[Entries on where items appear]

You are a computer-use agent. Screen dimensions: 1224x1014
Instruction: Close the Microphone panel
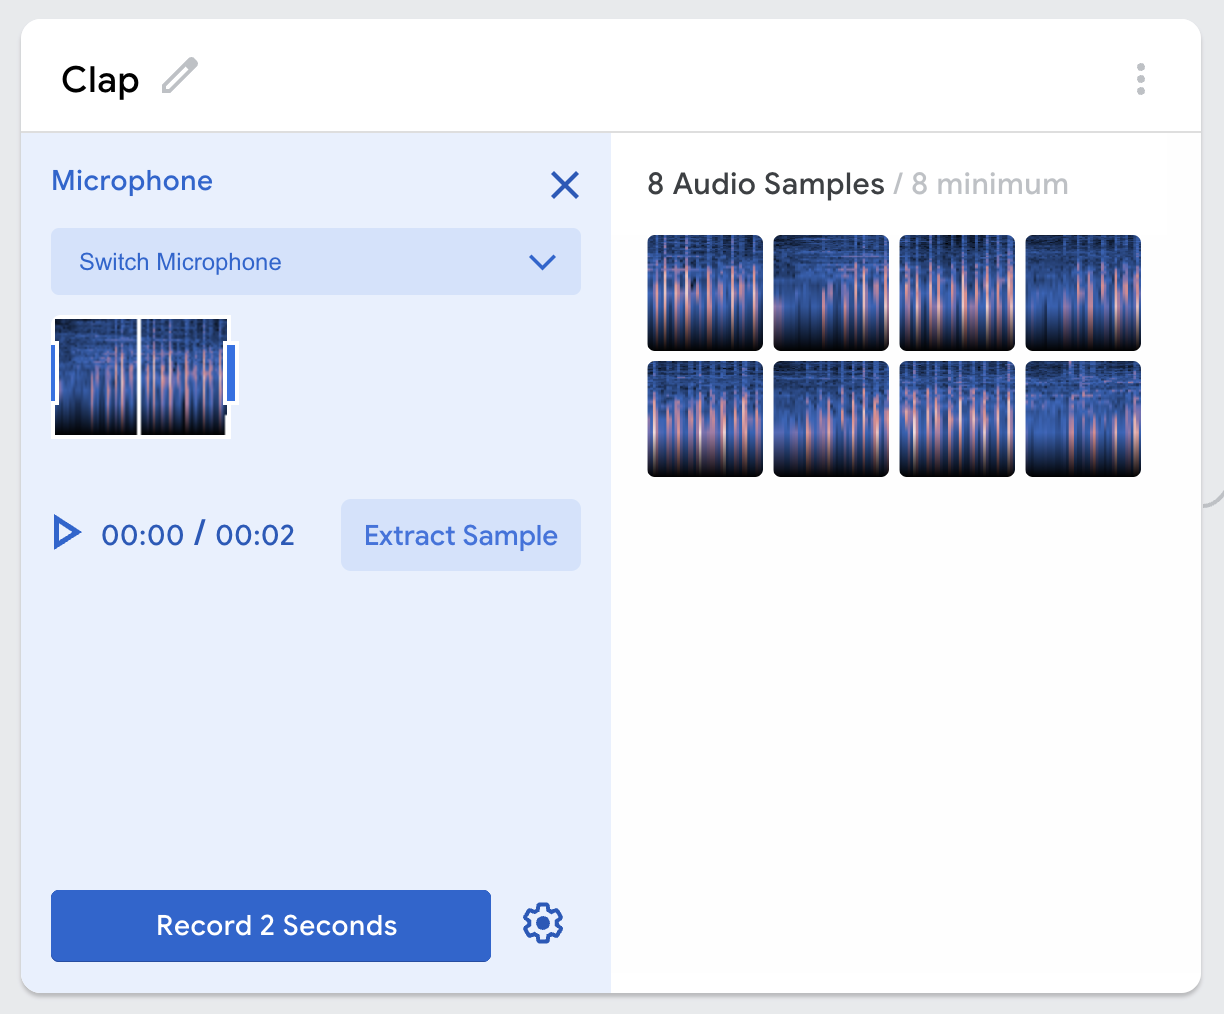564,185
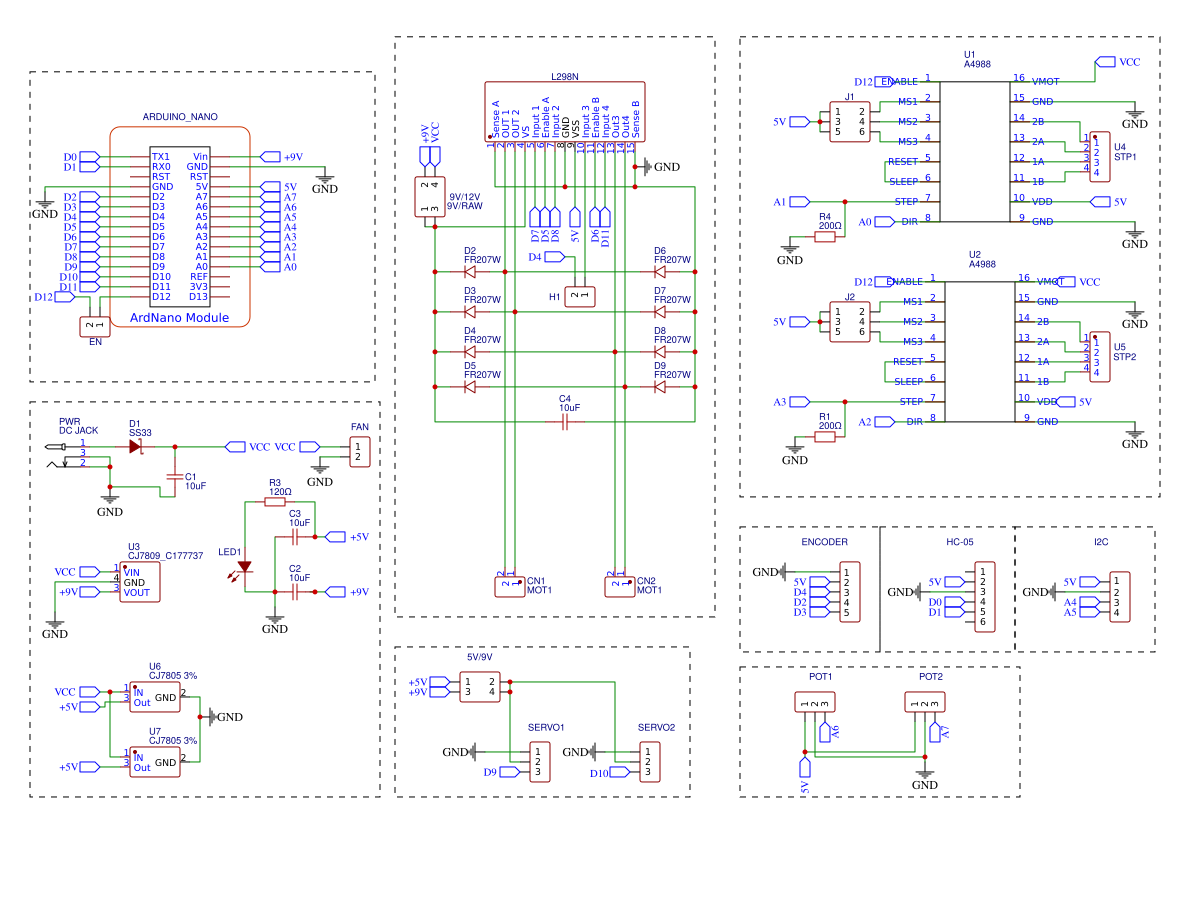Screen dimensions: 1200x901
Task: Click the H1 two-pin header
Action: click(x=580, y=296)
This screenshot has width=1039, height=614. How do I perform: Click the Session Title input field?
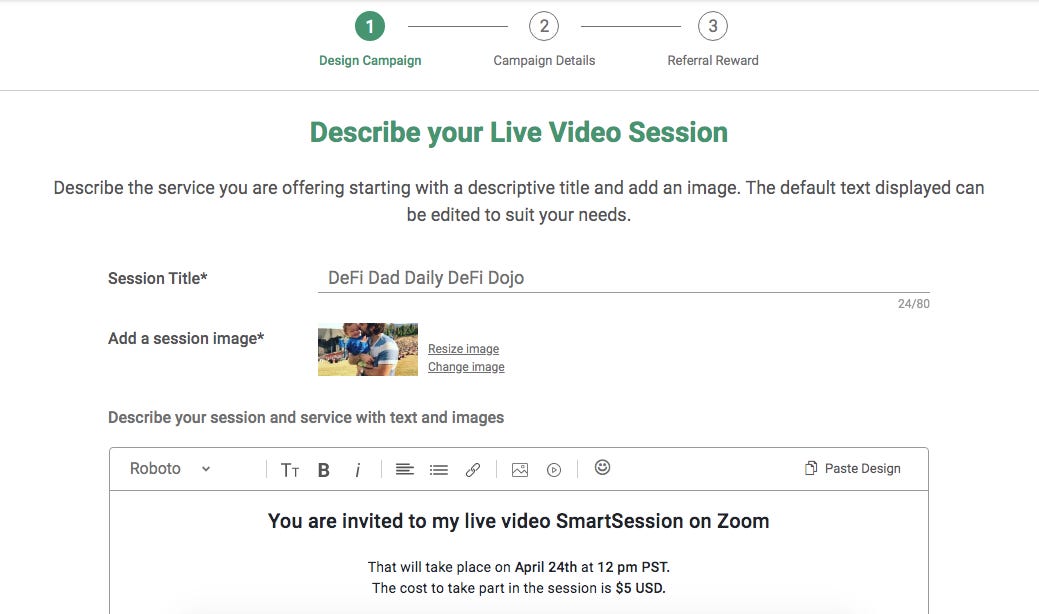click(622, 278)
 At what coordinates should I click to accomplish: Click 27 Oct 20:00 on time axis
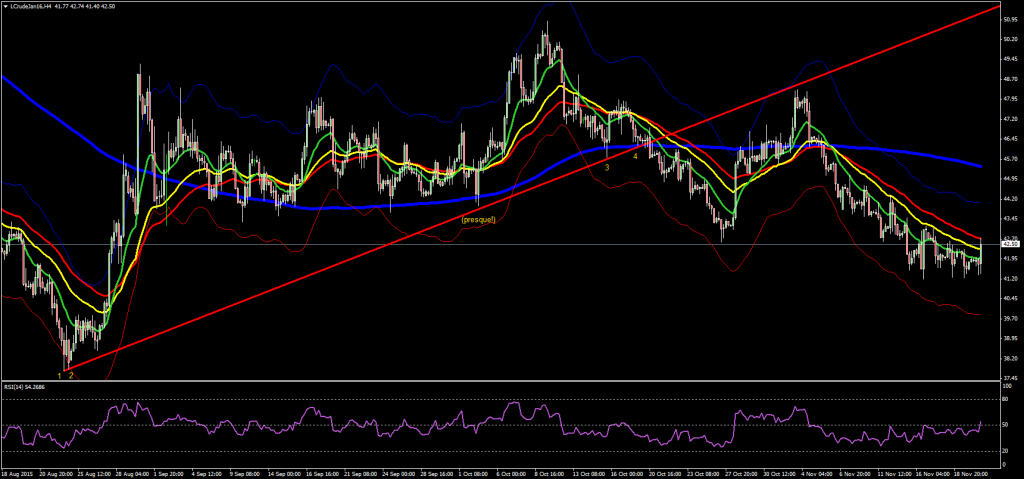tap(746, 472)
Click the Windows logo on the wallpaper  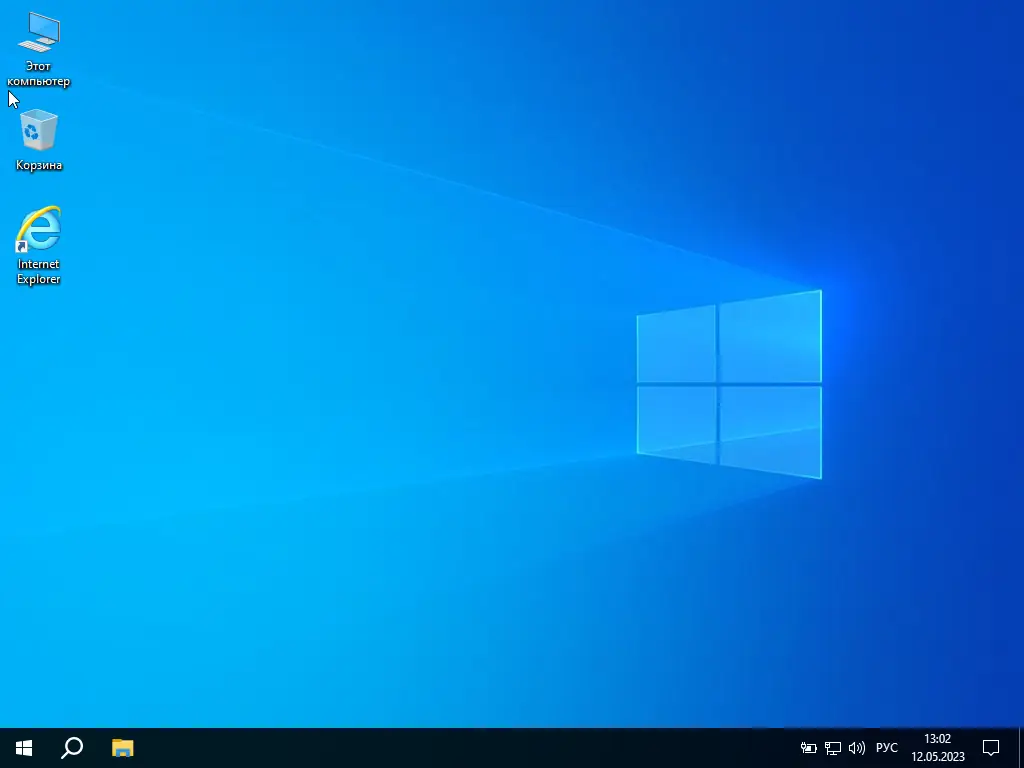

- What to produce -
Convert the entries above into a JSON list of strings, one string per line, skipping blank lines. Leave the pictures out.

- Solved exercise -
[
  "You are a computer-use agent. Screen dimensions: 1224x1014",
  "Instruction: Close the Microphone panel",
  "564,185",
  "Screen dimensions: 1200x901",
  "Task: Click the H1 two-pin header",
  "Action: click(x=580, y=296)",
  "This screenshot has width=1039, height=614. How do I perform: Click the Session Title input field?",
  "click(622, 278)",
  " At what coordinates should I click to accomplish: Click 27 Oct 20:00 on time axis",
  "tap(746, 472)",
  "Click the Windows logo on the wallpaper  "
]